> What you have to do
Look through the entries that follow and count the lines with the word "Special". The reply is that number alone.

> Provided data
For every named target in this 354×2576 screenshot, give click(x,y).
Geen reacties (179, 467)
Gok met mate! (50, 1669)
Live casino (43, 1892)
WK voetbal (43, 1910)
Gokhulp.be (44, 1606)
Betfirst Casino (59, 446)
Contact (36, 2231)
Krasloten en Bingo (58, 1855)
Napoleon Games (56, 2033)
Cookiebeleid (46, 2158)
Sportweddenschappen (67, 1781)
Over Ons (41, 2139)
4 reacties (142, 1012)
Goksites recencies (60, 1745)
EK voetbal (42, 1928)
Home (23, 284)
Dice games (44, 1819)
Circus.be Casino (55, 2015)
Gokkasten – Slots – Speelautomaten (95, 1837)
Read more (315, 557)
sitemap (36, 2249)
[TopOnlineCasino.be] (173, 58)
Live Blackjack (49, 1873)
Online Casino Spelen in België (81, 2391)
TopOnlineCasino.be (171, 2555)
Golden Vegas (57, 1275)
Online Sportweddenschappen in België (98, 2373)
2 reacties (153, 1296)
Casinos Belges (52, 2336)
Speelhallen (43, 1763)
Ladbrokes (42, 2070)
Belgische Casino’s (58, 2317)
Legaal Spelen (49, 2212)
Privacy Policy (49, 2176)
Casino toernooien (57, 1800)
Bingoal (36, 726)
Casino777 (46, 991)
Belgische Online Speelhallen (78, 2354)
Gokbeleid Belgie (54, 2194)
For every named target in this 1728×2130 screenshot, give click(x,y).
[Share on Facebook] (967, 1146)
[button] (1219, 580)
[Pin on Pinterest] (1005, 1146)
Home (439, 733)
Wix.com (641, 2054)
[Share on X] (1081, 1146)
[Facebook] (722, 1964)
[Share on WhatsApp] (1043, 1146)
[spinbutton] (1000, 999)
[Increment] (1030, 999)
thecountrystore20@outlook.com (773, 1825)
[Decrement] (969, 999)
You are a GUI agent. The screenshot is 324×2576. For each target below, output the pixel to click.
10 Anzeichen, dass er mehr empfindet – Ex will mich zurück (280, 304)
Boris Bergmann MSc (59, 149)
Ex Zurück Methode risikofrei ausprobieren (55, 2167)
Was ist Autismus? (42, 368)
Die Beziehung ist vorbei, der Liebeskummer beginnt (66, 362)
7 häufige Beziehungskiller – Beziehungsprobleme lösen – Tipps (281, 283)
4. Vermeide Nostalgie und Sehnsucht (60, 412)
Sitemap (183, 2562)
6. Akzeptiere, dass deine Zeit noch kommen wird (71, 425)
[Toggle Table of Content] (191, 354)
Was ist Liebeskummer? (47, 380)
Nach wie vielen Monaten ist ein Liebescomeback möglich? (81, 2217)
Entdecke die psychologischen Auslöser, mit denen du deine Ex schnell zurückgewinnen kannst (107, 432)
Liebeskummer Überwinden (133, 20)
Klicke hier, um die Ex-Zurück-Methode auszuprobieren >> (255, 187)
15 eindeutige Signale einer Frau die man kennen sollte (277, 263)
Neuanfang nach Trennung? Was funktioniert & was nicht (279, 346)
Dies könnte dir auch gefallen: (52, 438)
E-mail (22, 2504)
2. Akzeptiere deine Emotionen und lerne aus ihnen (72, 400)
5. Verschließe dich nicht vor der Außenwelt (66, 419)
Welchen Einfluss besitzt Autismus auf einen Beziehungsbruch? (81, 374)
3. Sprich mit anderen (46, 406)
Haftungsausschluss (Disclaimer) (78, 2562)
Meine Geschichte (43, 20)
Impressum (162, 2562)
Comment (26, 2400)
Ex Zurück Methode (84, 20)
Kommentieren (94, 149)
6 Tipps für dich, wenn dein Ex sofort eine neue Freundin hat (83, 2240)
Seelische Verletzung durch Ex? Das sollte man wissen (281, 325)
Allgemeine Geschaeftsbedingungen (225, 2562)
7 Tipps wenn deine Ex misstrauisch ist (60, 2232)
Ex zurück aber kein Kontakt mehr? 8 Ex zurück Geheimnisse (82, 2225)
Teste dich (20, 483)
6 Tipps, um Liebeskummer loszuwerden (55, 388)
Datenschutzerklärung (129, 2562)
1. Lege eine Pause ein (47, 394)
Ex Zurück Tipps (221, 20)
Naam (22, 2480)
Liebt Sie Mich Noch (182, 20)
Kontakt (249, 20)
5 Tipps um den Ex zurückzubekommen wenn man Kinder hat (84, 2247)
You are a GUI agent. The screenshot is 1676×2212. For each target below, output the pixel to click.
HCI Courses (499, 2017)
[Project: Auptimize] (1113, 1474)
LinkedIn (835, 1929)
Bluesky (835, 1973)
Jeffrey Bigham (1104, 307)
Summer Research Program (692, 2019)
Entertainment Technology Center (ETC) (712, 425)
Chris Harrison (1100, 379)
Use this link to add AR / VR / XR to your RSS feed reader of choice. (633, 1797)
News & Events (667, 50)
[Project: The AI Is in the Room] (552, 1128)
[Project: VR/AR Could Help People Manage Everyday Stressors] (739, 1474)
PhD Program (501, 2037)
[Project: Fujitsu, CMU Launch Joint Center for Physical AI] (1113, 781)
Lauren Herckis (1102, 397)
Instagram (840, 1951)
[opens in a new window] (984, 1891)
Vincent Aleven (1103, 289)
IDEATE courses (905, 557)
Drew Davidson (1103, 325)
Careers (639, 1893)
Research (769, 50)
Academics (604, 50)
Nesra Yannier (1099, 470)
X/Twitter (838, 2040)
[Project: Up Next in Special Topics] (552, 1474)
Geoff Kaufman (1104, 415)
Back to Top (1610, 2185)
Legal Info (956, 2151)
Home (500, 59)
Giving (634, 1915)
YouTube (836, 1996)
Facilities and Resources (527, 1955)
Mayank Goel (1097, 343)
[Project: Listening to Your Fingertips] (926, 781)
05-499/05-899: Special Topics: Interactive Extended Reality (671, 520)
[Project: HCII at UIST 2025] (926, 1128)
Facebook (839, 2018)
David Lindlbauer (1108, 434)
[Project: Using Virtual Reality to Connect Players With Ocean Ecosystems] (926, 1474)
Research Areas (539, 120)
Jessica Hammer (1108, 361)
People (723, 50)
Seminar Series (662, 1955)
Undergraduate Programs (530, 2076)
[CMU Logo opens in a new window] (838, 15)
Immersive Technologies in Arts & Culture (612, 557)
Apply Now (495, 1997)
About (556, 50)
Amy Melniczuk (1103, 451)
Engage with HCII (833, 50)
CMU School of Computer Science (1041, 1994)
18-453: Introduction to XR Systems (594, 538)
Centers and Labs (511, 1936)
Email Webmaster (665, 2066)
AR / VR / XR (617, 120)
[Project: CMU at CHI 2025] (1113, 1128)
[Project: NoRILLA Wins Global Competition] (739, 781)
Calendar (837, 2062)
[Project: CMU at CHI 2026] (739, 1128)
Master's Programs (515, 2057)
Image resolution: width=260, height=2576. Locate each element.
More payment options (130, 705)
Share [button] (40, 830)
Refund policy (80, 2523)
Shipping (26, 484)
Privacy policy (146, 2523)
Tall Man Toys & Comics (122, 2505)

> Reply to the task
2